You can, however, enable time $O(1)$ deletion of minimum and maximum by threading the tree, that is maintaining -- in addition to the binary search tree -- a double-linked list in in-order. Then, finding the new minimum/maximum is possible in time $O(1)$. This list requires additional space (two pointers per entry) and has to be maintained during insertions and deletions; this does not make the asymptotics worse but certainly slows down every such operation (I leave the details to you). So you have to trade-off the options given your application, that is which operations occur more often and which you want to be fastest.

Note that trees, as all linked structures, tend to be bad for memory hierarchies since they don't necessarily preserve data locality. If your sets are so large that they don't fit into cache completely, you should check out B-trees which are designed to minimise page loads. The above works with them, too.

Raphael
  • 73,212
  • 30
  • 182
  • 400
4

The name for the abstract data structure that you're interested in is a "double-ended priority queue" or sometimes "priority deque".

A min-priority queue, as you probably know, is an abstract data structure which supports the following set of operations:

  • insert (add an item)
  • findMin (find the item with the smallest value)
  • deleteMin (remove the item with the smallest value)

This is the minimal set; other typical operations may include:

  • delete (remove any item)
  • decreaseKey (alter an item so that its key is smaller)
  • merge (merge two priority queues into one)

For the purpose of time analysis, it is usually assumed that all you have to compare keys is a binary comparison operator. You can also dually define a max-priority queue, where you're interested in the largest value rather than the smallest, by simply inverting the sense of the comparison operator.

A double-ended priority queue is one that supports querying and efficiently removing the minimum or maximum value.

If I'm reading you correctly, this is the set of operations that you definitely want, along with their time complexities:

  • insert - better than O(n)
  • findMin - O(1)
  • findMax - O(1)
  • deleteMin - better than O(n)
  • deleteMax - better than O(n)

and there is one operation that you possibly want:

  • delete - better than O(n)

I'm going to ignore this operation because it complicates things. To delete an arbitrary item, you must locate an arbitrary item. Some priority queue data structures (e.g. Fibonacci heaps) support the concept of a "location" (like an iterator in C++) which stays valid no matter what modifications you do to the queue (apart from deleting the item in question, obviously), but many do not, because items can move around in the data structure. If you really need this operation, then a variant of binary search trees which supports findMin and findMax in constant time is probably what you need.
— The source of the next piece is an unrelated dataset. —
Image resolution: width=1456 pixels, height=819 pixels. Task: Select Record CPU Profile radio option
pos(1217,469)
This turns out to be a very simple and pleasant exercise in algebra; see [1]‎ for details, including Haskell source code.
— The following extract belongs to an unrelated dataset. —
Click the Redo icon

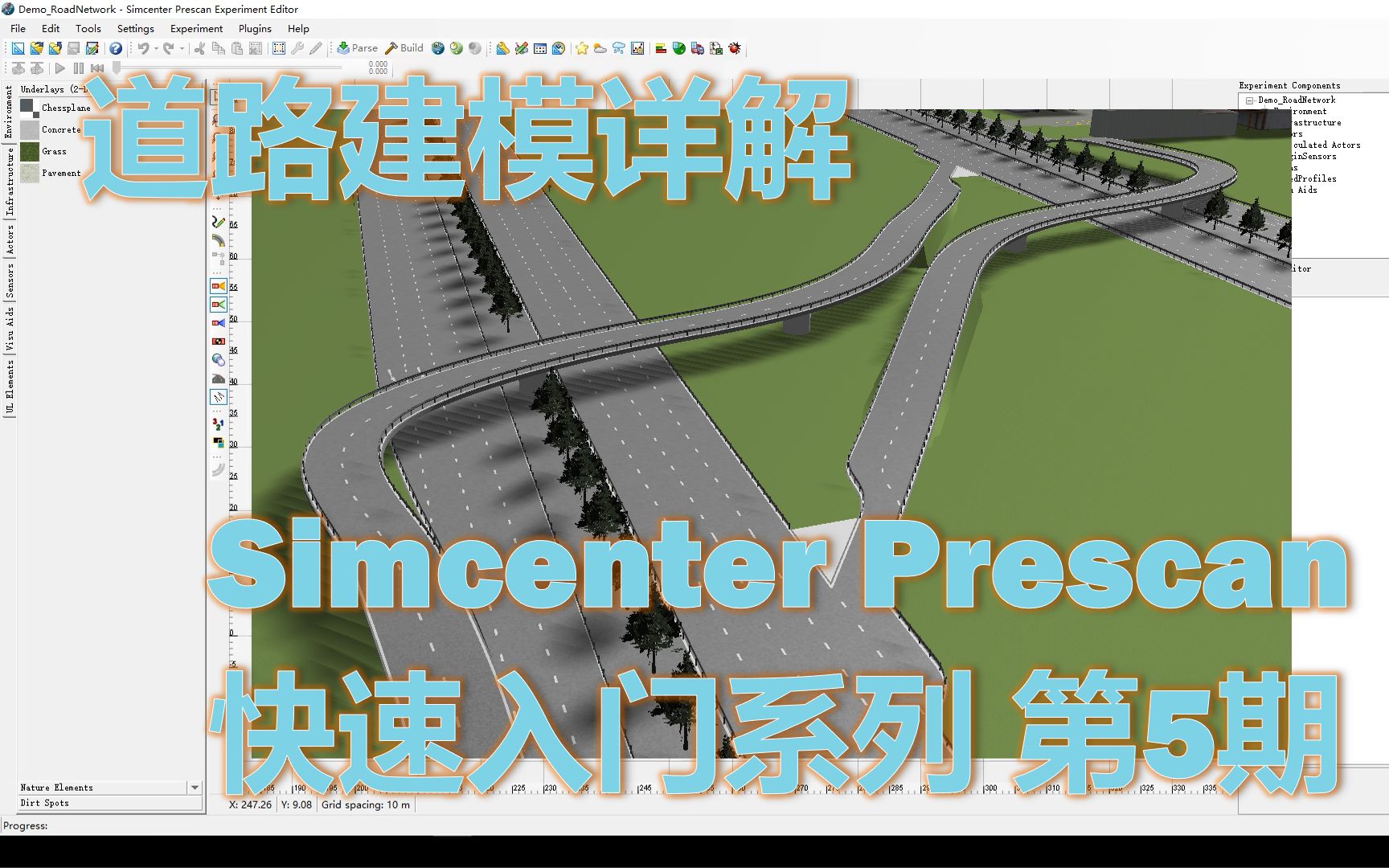[x=169, y=48]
There are a few obvious ways to do this if you already have a priority queue data structure available by maintaining a min-queue and a max-queue, and maintaining correspondences between them. See [2] for some details on how you might go about this.

Most of the other interesting options are based on binary heaps, but combine min-heaps and max-heaps in one data structure, such as min-max heaps [3] and interval heaps [4].

By the way, if your keys are integers (not just binary-comparable blobs) then you can probably do better. vEB trees, for example, generalise to double-ended priority queues in a straightforward manner.


  1. A fresh look at binary search trees by R. Hinze (2002)
  2. Correspondence based data structures for double ended priority queues by K.-R. Chong and S. Sahni (1998)
  3. Min-max heaps and generalized priority queues by M. D. Atkinson et al. (1986)
  4. Data Structures, Algorithms, and Applications in C++ (Chapter 9.7) by S. Sahni (1998)
Pseudonym
  • 24,523
  • 3
  • 48
  • 99
3

You should look into https://en.wikipedia.org/wiki/Van_Emde_Boas_tree. It comes with some compromises, mostly your elements need to be integers and memory consumption may be high (but may be way lower than for binary trees for dense keys). Min and max are constant time, insert/delete/successor are O(log log M), M being key space. Careful implementation may out-preform a binary tree by a factor of 10 for millions of keys (mostly if they are dense).

virco
  • 31
  • 1
0

One of the best heaps to use for that purpose is Fibonacci Heap. It has O(1) insert and O(1) findMin, together with O(1) decreaseKey, if you need it.

If you really need deleteMin and findMin consequtively (meaning you find multiple minimums) then I would not recommend using a heap. QuickSelect algorithm (which is O(n)) for searching all the minimums has worked faster for me.

http://en.wikipedia.org/wiki/Quickselect

Tolga Birdal
  • 537
  • 3
  • 14